SUPPLIED DATA:
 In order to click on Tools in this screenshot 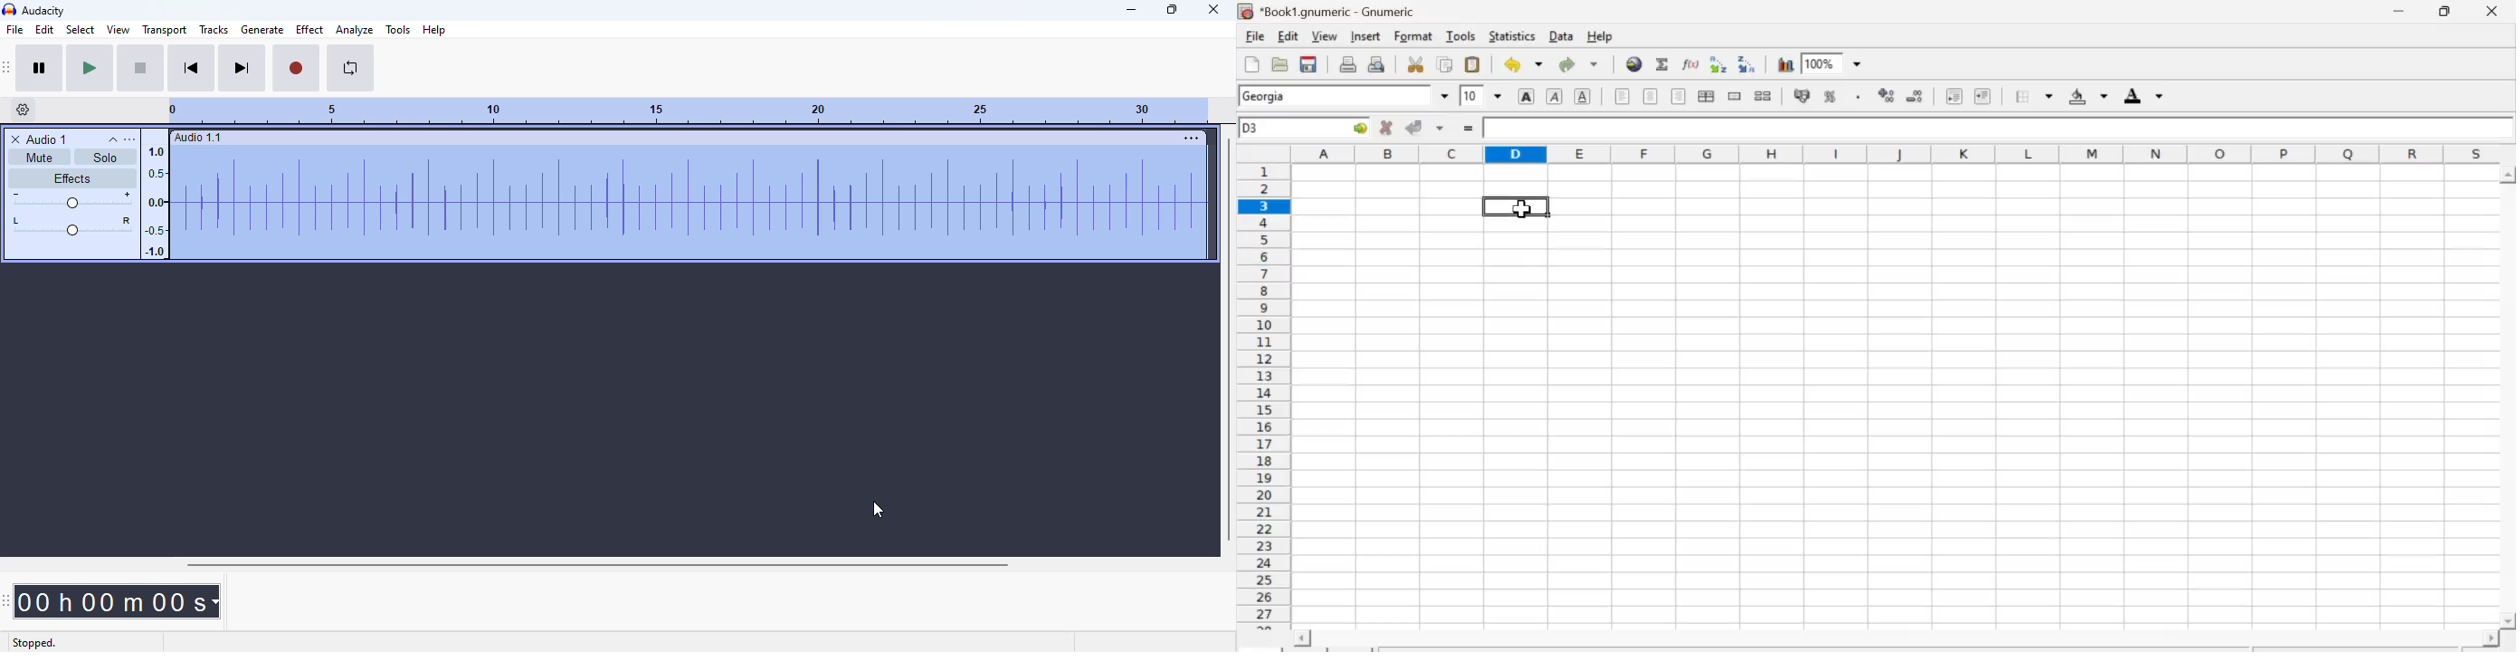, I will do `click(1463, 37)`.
---
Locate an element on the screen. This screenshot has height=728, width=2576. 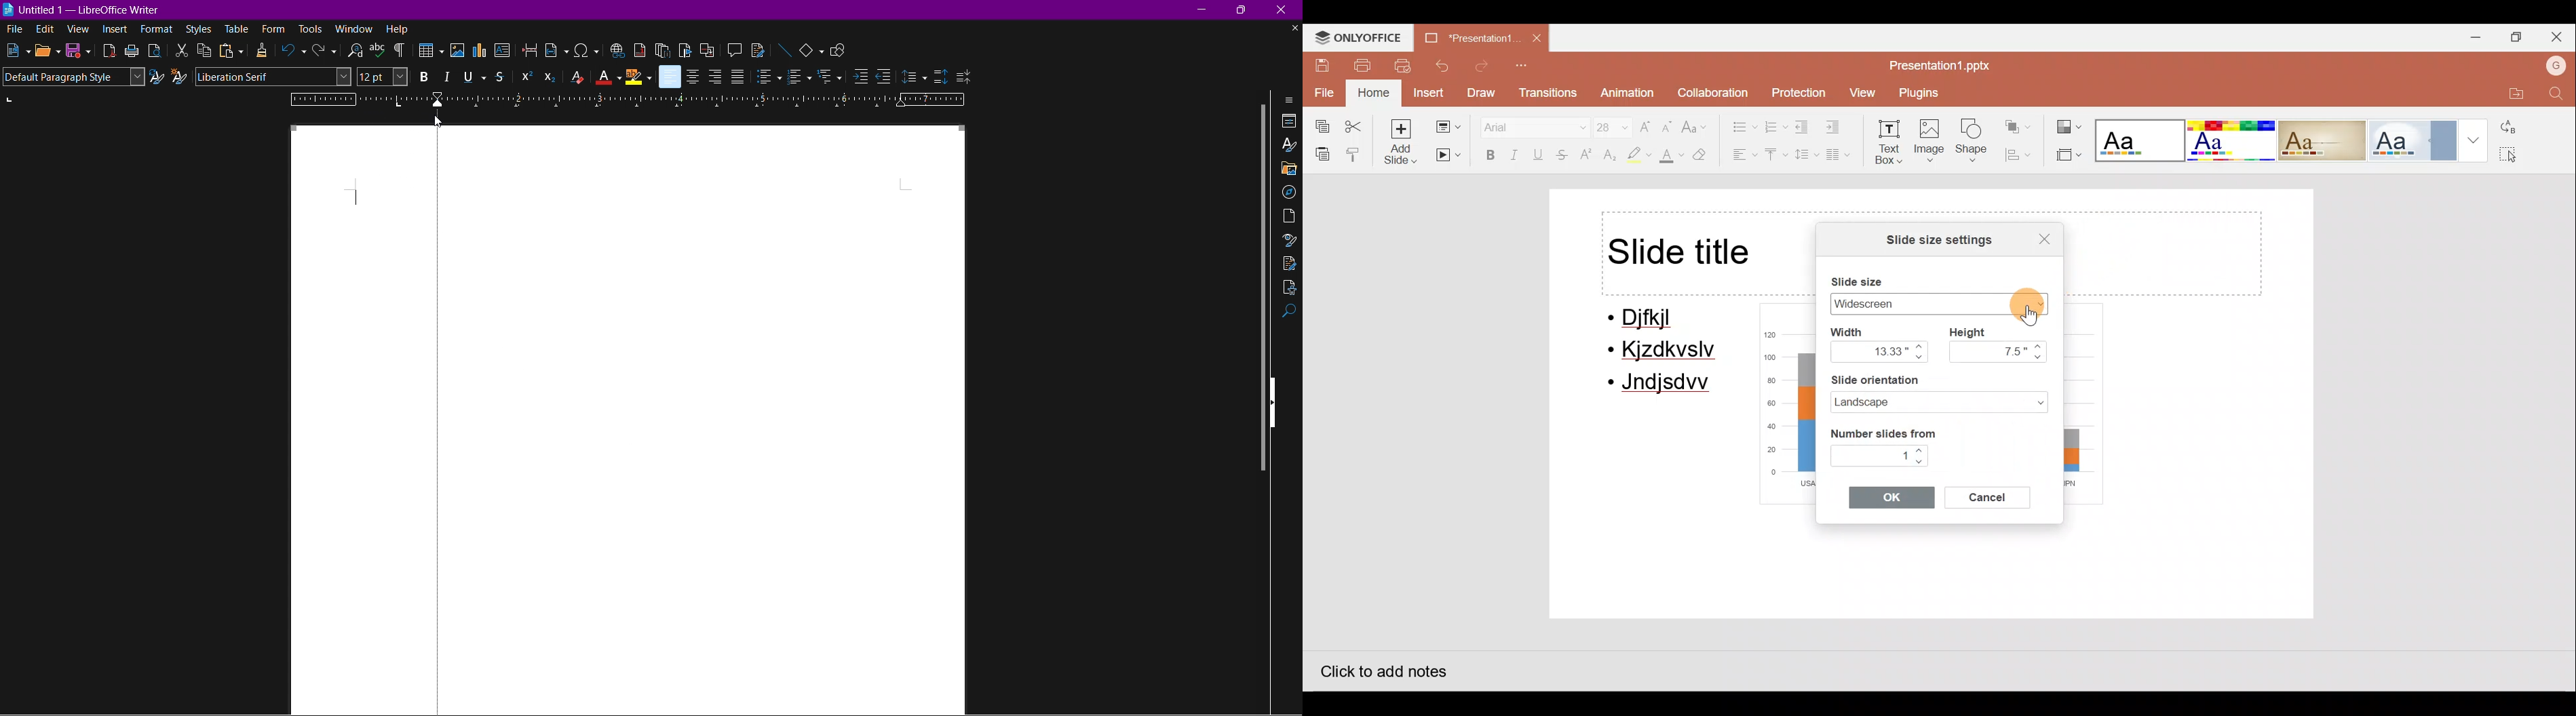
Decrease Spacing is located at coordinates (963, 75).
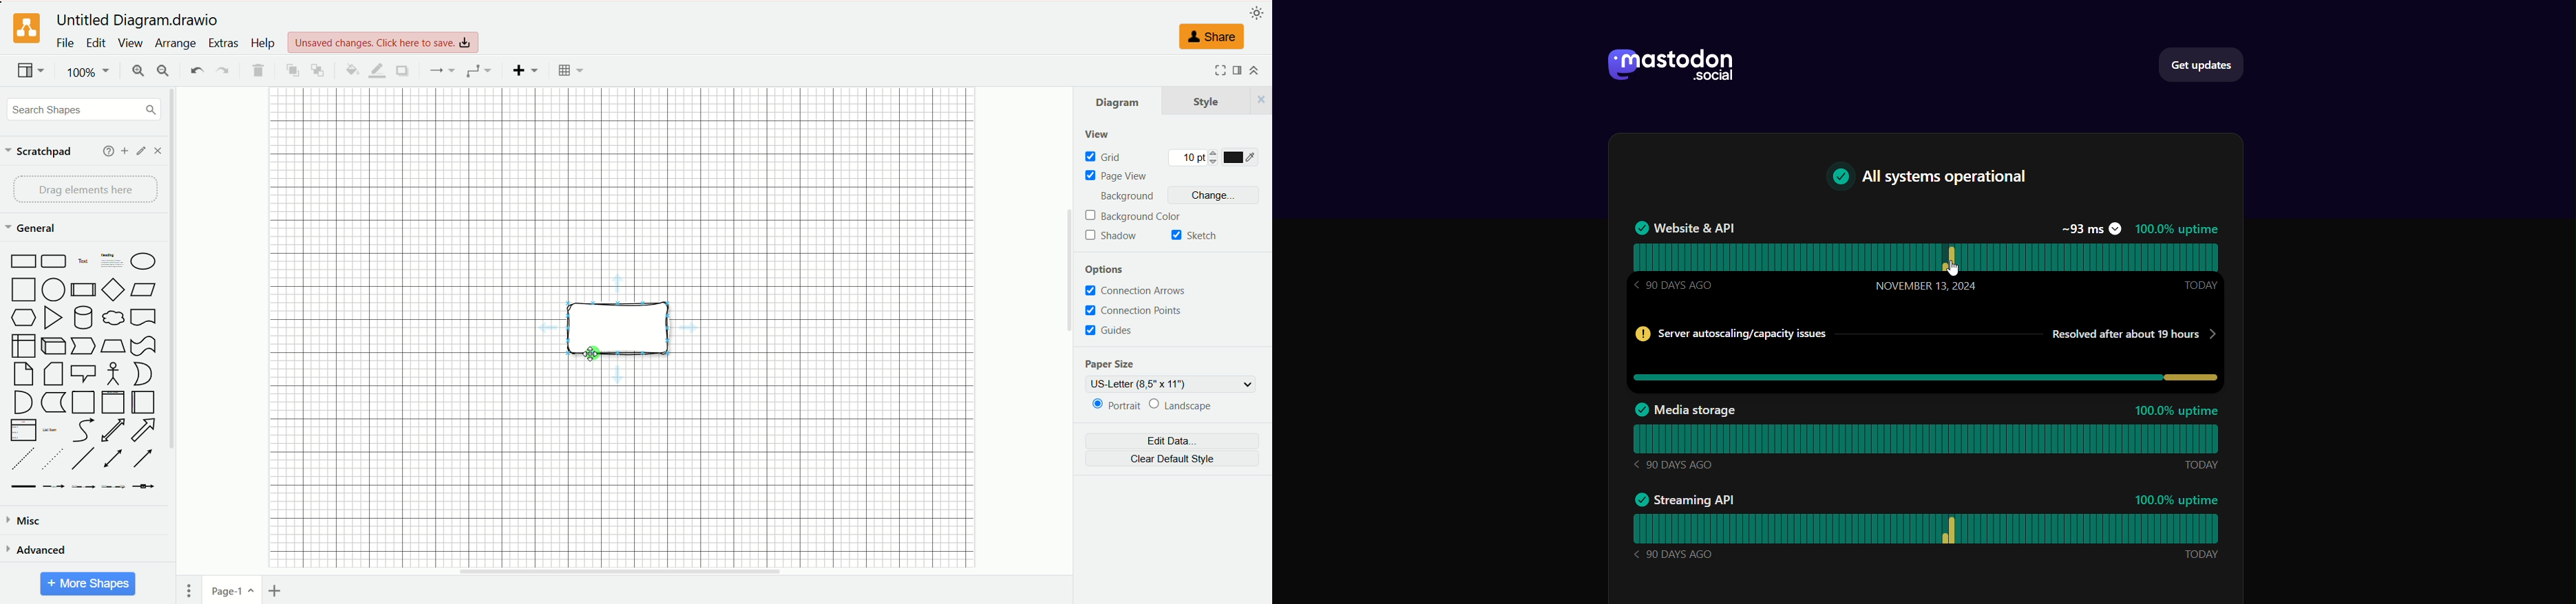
* * *
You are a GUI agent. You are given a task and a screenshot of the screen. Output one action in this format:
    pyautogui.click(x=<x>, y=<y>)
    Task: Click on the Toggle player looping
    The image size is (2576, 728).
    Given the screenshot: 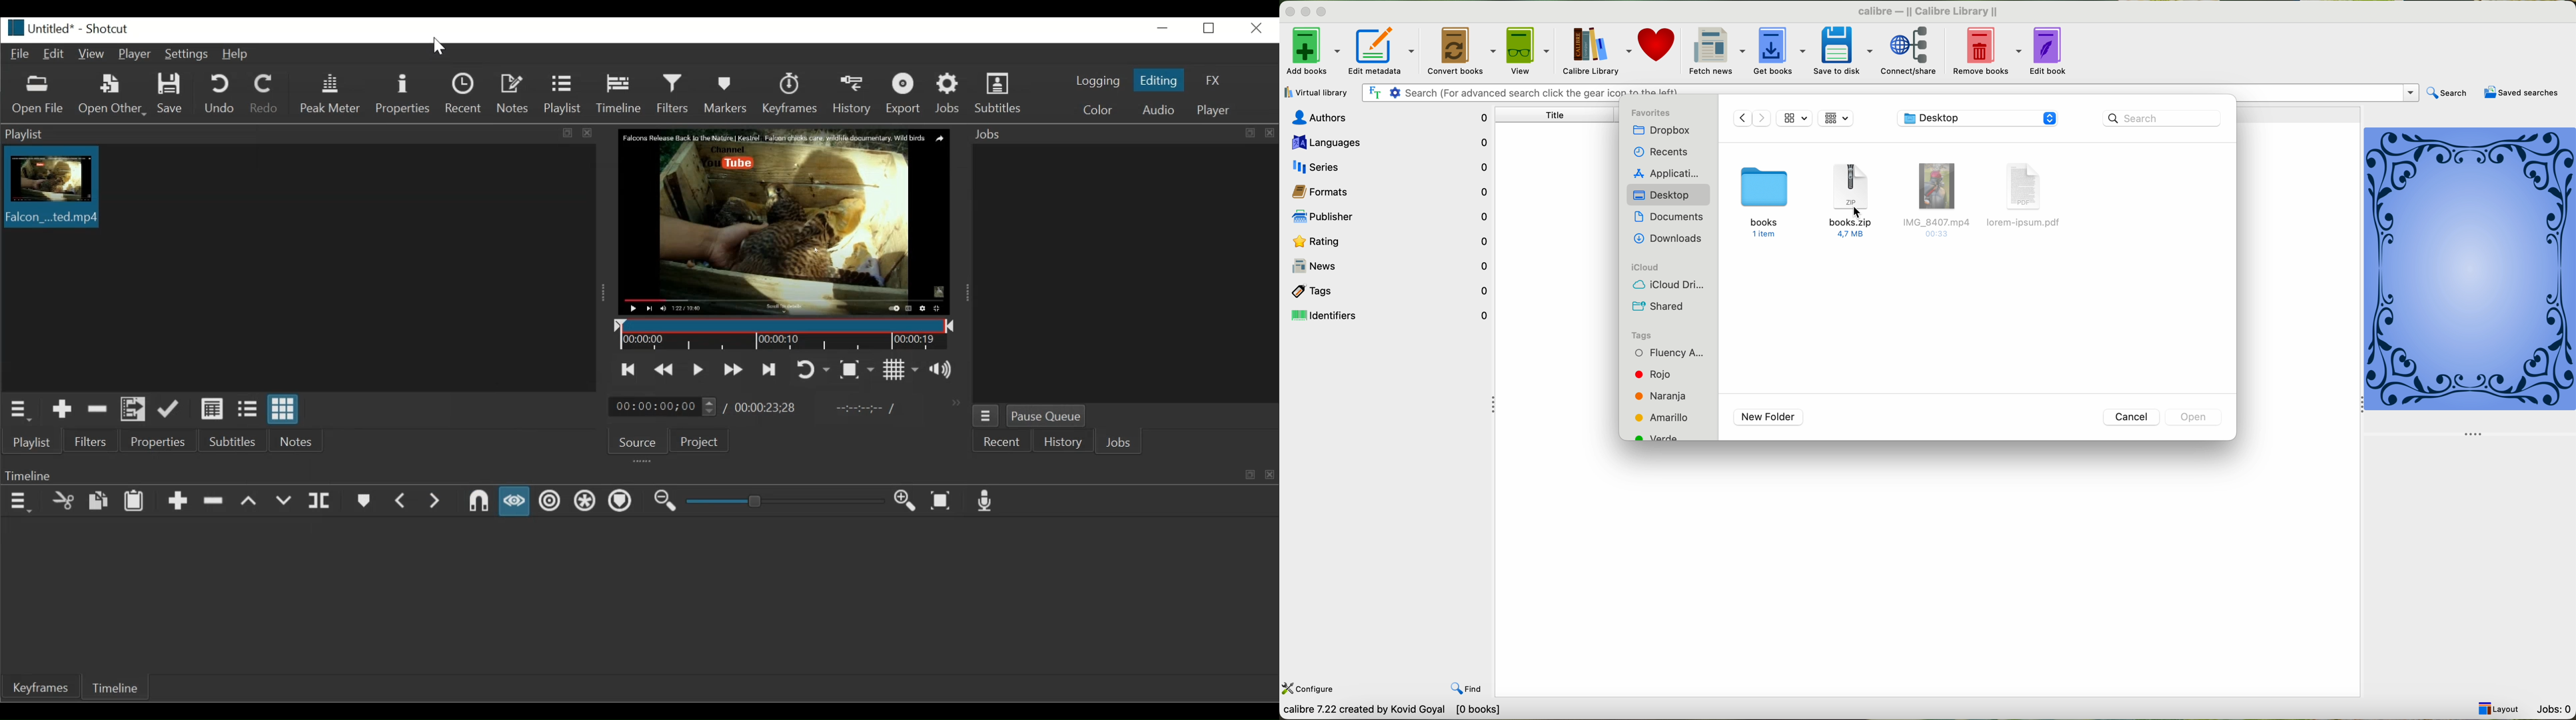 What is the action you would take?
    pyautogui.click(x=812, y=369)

TO DO: Please format the lines starting at the one that has "Locate an element" and ending after the one that has "Decrease Spacing is" as a Markdown table with the columns Number and Line. Skip any blank lines and leave the pictures out.

TASK SOLUTION:
| Number | Line |
|---|---|
| 1 | Locate an element on the screen. This screenshot has height=728, width=2576.  |
| 2 | Decrease Spacing is located at coordinates (963, 75). |